Microsoft et Google assurent déjà leurs arrières, prévenant les utilisateurs qu’il faudra faire attention, voire fact-checker ce qu’avancent GPT et Bard. « Bing déforme parfois les informations qu'il trouve et vous pouvez voir des réponses qui semblent convaincantes mais qui sont incomplètes, inexactes ou inappropriées. Utilisez votre propre jugement et vérifiez les faits avant de prendre des décisions ou d'agir en fonction des réponses de Bing », peut-on par exemple lire dans la section FAQ du « nouveau Bing » . On se demande alors l’intérêt de proposer un outil dont la fiabilité est d’entrée douteuse.

La fin de la pub… La fin des sites qui dépendent de la pub ?
L’autre aspect que les moteurs de recherche dopés à de nouvelles formes d’IA vont probablement changer : l’audience des sites qu’ils référencent. Nous l’avons dit plus haut, Google (comme Bing) fait déjà en sorte depuis quelques années que les utilisateurs n’aient plus à aller sur un site pour trouver une réponse. Si le terme que vous recherchez est un peu obscur et n’est pas associé à une page Wikipedia, comme « starseeds » par exemple, Google met en avant un paragraphe d’une page Web qui mentionne le terme (dans le cas de starseed – c’est un passage d’un article de L’ADN par exemple). En dessous on peut voir clairement que le texte vient de notre site, avec un lien qui renvoie vers l’article.
Avec Bard et "Bing/GPT”, cette logique sera accentuée. Le chatbot sera capable de pondre une réponse à des questions complexes en s’appuyant sur les informations glanées sur différents sites Web. Son texte ne viendra pas d’un site en particulier, mais sera en quelque sorte un mix de différents sites. Les sources seront citées et les utilisateurs pourront cliquer pour en savoir plus, a précisé Microsoft dans sa présentation. Mais si on vous présente un texte tout prêt et synthétisé, en apparence correcte, allez-vous vraiment cliquer pour en savoir plus ?

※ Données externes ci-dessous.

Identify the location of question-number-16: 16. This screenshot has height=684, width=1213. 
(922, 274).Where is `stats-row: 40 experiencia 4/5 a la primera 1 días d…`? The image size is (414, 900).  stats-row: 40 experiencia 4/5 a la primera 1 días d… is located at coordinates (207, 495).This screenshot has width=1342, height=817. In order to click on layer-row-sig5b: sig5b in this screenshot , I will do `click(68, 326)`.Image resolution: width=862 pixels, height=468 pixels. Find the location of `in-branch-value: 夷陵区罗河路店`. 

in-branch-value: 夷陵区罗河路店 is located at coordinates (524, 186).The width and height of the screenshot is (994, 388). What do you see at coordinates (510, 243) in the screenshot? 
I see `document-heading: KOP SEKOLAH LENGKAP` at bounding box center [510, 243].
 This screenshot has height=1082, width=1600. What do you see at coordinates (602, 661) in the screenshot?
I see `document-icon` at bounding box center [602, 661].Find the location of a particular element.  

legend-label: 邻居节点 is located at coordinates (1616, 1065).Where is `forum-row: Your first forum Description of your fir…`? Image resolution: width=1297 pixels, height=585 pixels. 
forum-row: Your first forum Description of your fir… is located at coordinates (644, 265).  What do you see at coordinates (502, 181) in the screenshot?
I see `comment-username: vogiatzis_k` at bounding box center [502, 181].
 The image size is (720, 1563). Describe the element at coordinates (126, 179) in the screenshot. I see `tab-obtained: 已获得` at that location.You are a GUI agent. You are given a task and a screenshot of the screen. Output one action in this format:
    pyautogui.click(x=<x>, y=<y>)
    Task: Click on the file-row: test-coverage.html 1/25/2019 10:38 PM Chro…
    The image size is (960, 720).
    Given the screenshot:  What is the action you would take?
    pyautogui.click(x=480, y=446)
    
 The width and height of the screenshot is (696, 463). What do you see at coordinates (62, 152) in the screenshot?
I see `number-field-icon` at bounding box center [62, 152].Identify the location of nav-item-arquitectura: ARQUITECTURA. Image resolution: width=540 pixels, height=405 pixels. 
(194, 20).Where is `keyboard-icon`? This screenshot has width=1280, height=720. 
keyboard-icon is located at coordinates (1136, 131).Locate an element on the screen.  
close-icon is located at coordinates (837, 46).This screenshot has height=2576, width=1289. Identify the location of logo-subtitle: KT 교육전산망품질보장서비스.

Si les nouveaux moteurs de recherche amènent moins de trafic vers les médias et sites Web en tout genre, ceux dont le business model est basé sur la publicité perdront de l’argent. Et peut-être qu’ils disparaîtront, projette The Verge. Le média va jusqu’à émettre l’hypothèse de la fin du Web tel que nous le connaissons, à savoir un Web dopé à la publicité.
Ce qui explique que les sites dont tout le but est d’être bien référencé par Google paniquent à l’annonce de Bard, comme le note Numerama.
Dire merci à son moteur de recherche
Par ailleurs, notre façon d'interagir avec les moteurs de recherche va-t-elle changer avec Bard et Bing ? Personne ne pense en s’adressant à Google et Bing qu’il s’agit d’êtres humains (enfin à part cette grand-mère anglaise en 2016). Mais ces nouveaux super chatbots reproduisent notre manière de nous exprimer et donnent l’impression d’avoir une sorte de conscience. Ce n’est évidemment pas le cas. Mais l’illusion demeure, quand bien même plusieurs scientifiques spécialistes de l’IA ne cessent d’alerter sur cette représentation et tentent de démystifier ces outils et leur anthropomorphisation. Quand je m’adresse à ChatGPT j’accompagne souvent mon prompt d’un « peux-tu ». Un collègue nous fait savoir qu’il le remercie après chaque réponse. De nombreux internautes cherchent à connaître « l’opinion » de ChatGPT (encore une fois, il n’en a pas – évidemment c’est une machine), ou son bord politique. Des redditors s’amusent à lui faire faire un jeu de rôle.
Bref, on sent bien que notre relation à la machine n’est pas la même que celle que nous entretenons avec un simple moteur de recherche. Et c’est peut-être cet axe-là qui sera le plus intéressant à observer lors des prochaines mises à jour de Bing et de Google.